Federation of American Scientists

Summary:

During its 2006-2007 term the Supreme Court announced decisions in eight capital cases. Three arose under a later abandoned Texas procedure that restricted jury consideration of mitigation evidence to evidence of intent, future dangerousness and victim provocation. In one, Smith v. Texas, the Court held that the defendant's failure to challenging the state's insufficient corrective adjustments in the procedure could not be used to deny him the benefit of a less demanding test to assess the harm caused by use of the challenged, defective underlying procedure. In another, AbdulKabir v. Quarterman, it rejected the suggestion that the Court's earlier cases permitted the use of the mitigating evidence-restricting procedure as long as the evidence in question related at least in part to one of the narrow factors that the procedure allowed to be considered. In the third, Brewer v.
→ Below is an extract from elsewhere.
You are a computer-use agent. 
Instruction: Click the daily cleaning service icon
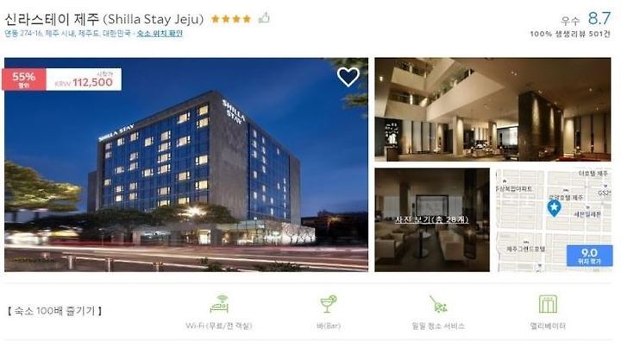[438, 304]
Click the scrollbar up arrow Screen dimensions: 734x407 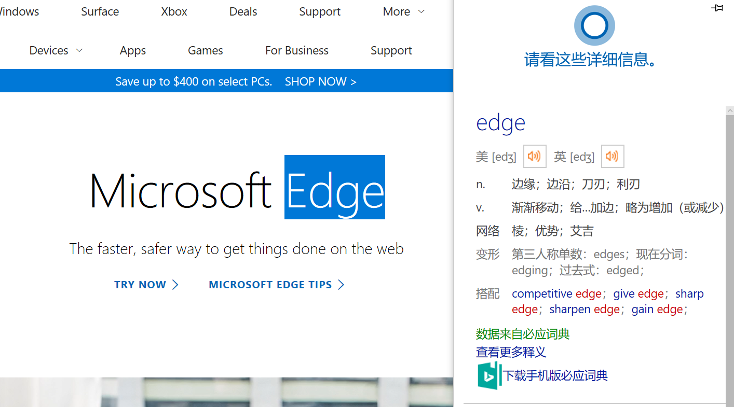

Quarterman, it rejected the suggestion that the Court's earlier cases permitted the use of the mitigating evidence-restricting procedure as long as the procedure permitted "sufficient" consideration of the evidence in question given its quality and weight. Earlier in the term in Ayers v. Belmontes, the Court concluded that the feature in California's capital sentencing procedure that permits consideration to any evidence that extenuated the gravity of the crime allowed a jury from giving full effect to mitigating evidence of the defendant's character and background even if otherwise unrelated to the crime. In Uttecht v. Brown, the Court held that appellate courts should give considerable deference to a trial judge's dismissal of a prospective capital juror for cause. In Schriro v. Landrigan, it found that the absence of prejudice doomed an ineffectiveness of counsel challenge based on trial counsel's failure to search for mitigating evidence. In Lawrence v. Florida, it construed the federal habeas statute of limitations and concluded that the statute was not tolled pending a petition for Supreme Court review of state collateral review decisions (e.g. state habeas corpus decisions). In Panelli v. Quarterman, it determined that the limitation on second or successive habeas petitions posed no impediment to consideration of a petition which challenged the execution of a mentally incompetent death row inmate.